Особенно заботил выпуск Энгельгардта. Ведь, ко
всему прочему, ходили упорные слухи, что летом в Царское Село ожидаются
австрийский император Франц I, прусский король Фридрих-Вильгельм II,
некоторые князья из Германии. Для них уже готовили дома и
Александровский дворец, и все они — говорили и об этом — будут
присутствовать на торжестве в Лицее. Энгельгардт просил Пушкина написать
«Прощальную песнь воспитанников Лицея».
Пушкин отказался. По настоянию директора ему
предстояло сочинить для экзамена стихотворение о безверии, о муках
человека, не верящего в бога. С него довольно и этого. «Прощальную
песнь» пусть пишет другой. Кухонный пруд в Александровском парке. Фотография.
Все шло чинно-гладко. Лицей готовился к экзаменам. И вдруг происшествие. Едва не утонул Кюхельбекер.
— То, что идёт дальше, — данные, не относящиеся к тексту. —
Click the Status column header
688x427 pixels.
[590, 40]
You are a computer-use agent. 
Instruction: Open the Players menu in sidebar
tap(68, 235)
Виноват был Малиновский. В столовой за обедом он
так обидел чувствительного Кюхлю, что тот в полном беспамятстве выскочил
из-за стола, выбежал из Лицея и бросился в Кухонный пруд близ
Александровского дворца.
Пруд был неглубок, Кюхельбекера сразу вытащили.
Осторожный Энгельгардт во избежание кривотолков поспешил сообщить
министру: «Сегодня во 2-м часу пополудни воспитанник Кюхельбекер в
припадке задумчивости, каковые с ним бывали и прежде неоднократно, после
весьма малозначащей ссоры с некоторыми товарищами, выбежав из дома
прежде, нежели побежавшие за ним люди успели его нагнать, и добежав до
канала, кинулся в оный. Он немедленно был оттуда вытащен и приведен в
чувство, и теперь находится в больнице, как кажется, в полном рассудке». Вильгельма Кюхельбекера вытаскивают из пруда. Карикатура Л. Илличевского.
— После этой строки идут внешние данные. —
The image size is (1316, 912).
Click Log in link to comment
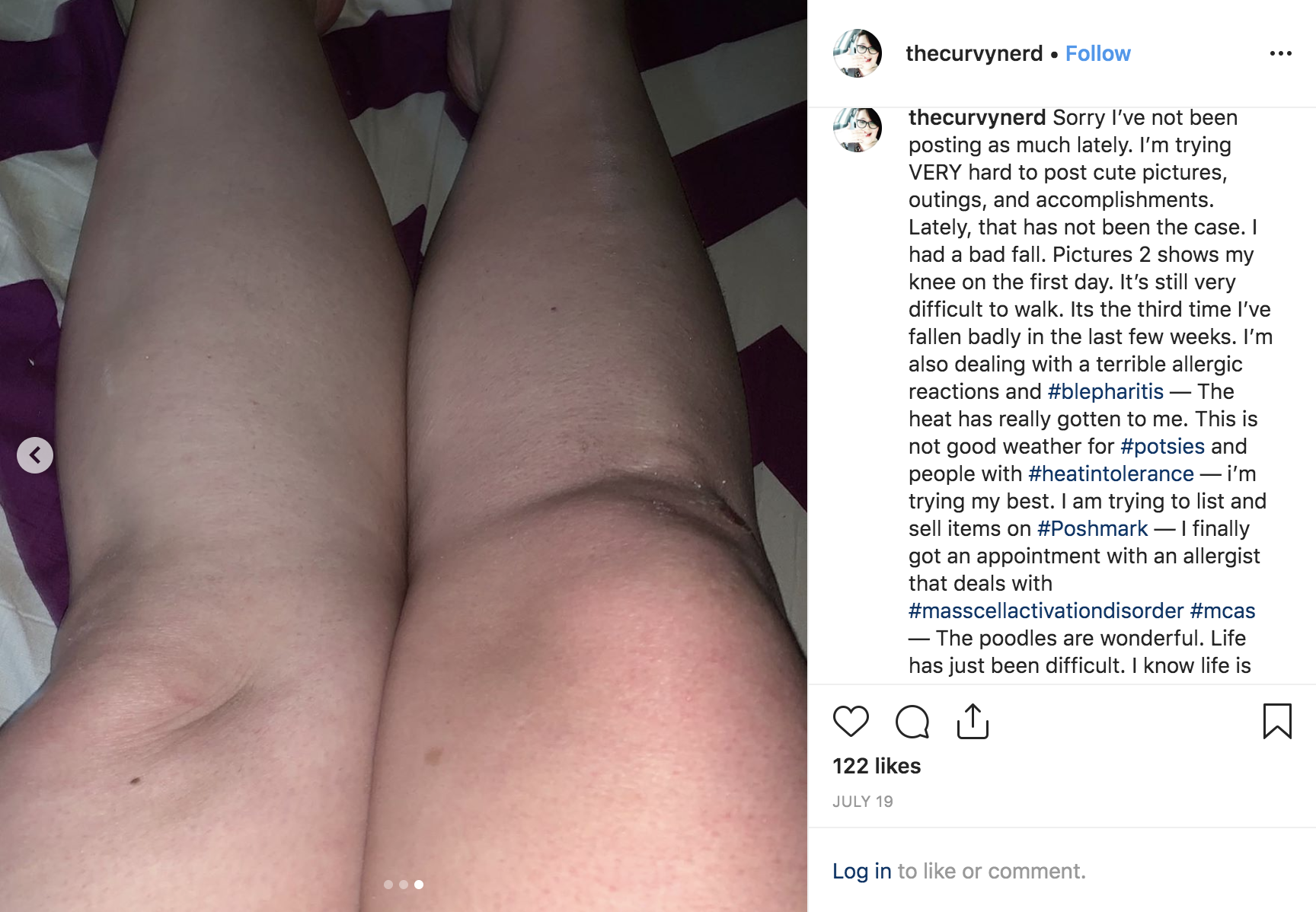(x=861, y=871)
Очнувшись в больнице, Кюхельбекер ничего не помнил. Скоро он оправился и продолжал вместе с другими учить и повторять.
15 мая 1817 года, во вторник, выпускные экзамены в Лицее начались. Первый был по латинскому языку, второй — по закону божьему.
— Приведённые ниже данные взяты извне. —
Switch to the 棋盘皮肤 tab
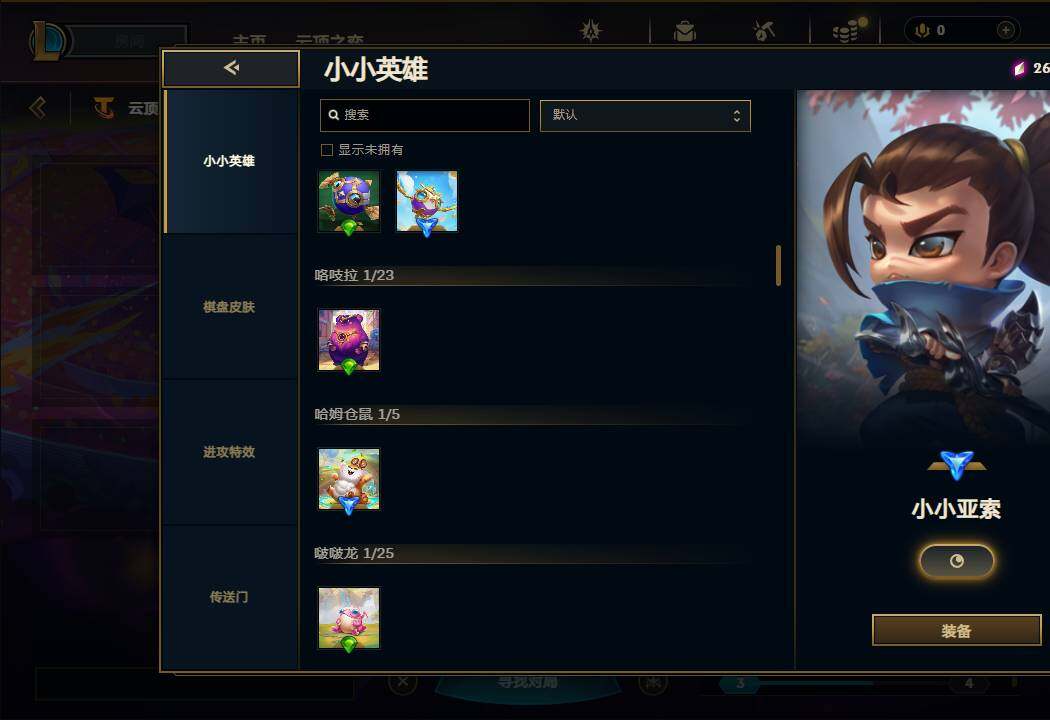Viewport: 1050px width, 720px height. point(229,307)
На второй экзамен прикатило из Петербурга такое
множество черных ряс, что воспитанники ахнули. Попов пригласил князь
Голицын — новый министр народного просвещения. Был он известным
святошей.
17 мая на экзамене по российской словесности Пушкин
читал свое стихотворение «Безверие» — о муках безбожника. Энгельгардт
дал ему это задание не без умысла: ведь к вопросам религии Пушкин
относился легкомысленно. В альбом Илличевского записал:
Ах, ведает мой добрый гений,
Что предпочел бы я скорей
Бессмертию души моей
Бессмертие моих творений.
Последний, пятнадцатый, выпускной экзамен по физике состоялся 31 мая…
Экзамены окончились, а с ними окончились шесть лет
ученья, шесть лет лицейской жизни. Впереди у Пушкина был Петербург,
жизнь неизведанная, новая. Она влекла, она манила. Но к чувству
освобождения и радости примешивалась грусть. Товарищи, Лицей…
Пушкину верилось и не верилось: неужто, однажды
проснувшись поутру, он не услышит лицейский колокол, не увидит
товарищей… С кем же грустить и радоваться, кому поверять заветное, «что
душу волнует, что сердце томит», кому читать стихи?
Свобода радовала и не радовала. «Сердце дробилось». Лицей, Лицей…
Они обменивались посланиями. В изрисованном, исписанном альбоме Пущина появились стихи Пушкина.
Взглянув когда-нибудь на тайный сей листок,
Исписанный когда-то мною,
На время улети в лицейский уголок
Всесильной, сладостной мечтою.
Ты вспомни быстрые минуты первых дней,
Неволю мирную, шесть лет соединенья,
Печали, радости, мечты души твоей,
Размолвки дружества и сладость примиренья…
Что было и не будет вновь…
И с тихими тоски слезами
Ты вспомни первую любовь.
Мой друг, она прошла… но с первыми друзьями
Не резвою мечтой союз твой заключен:
Пред грозным временем, пред грозными судьбами,
О милый, вечен он!
Сразу после экзаменов их отпустили в Петербург на три дня «для обмундирования» — заказать себе платье для выхода из Лицея.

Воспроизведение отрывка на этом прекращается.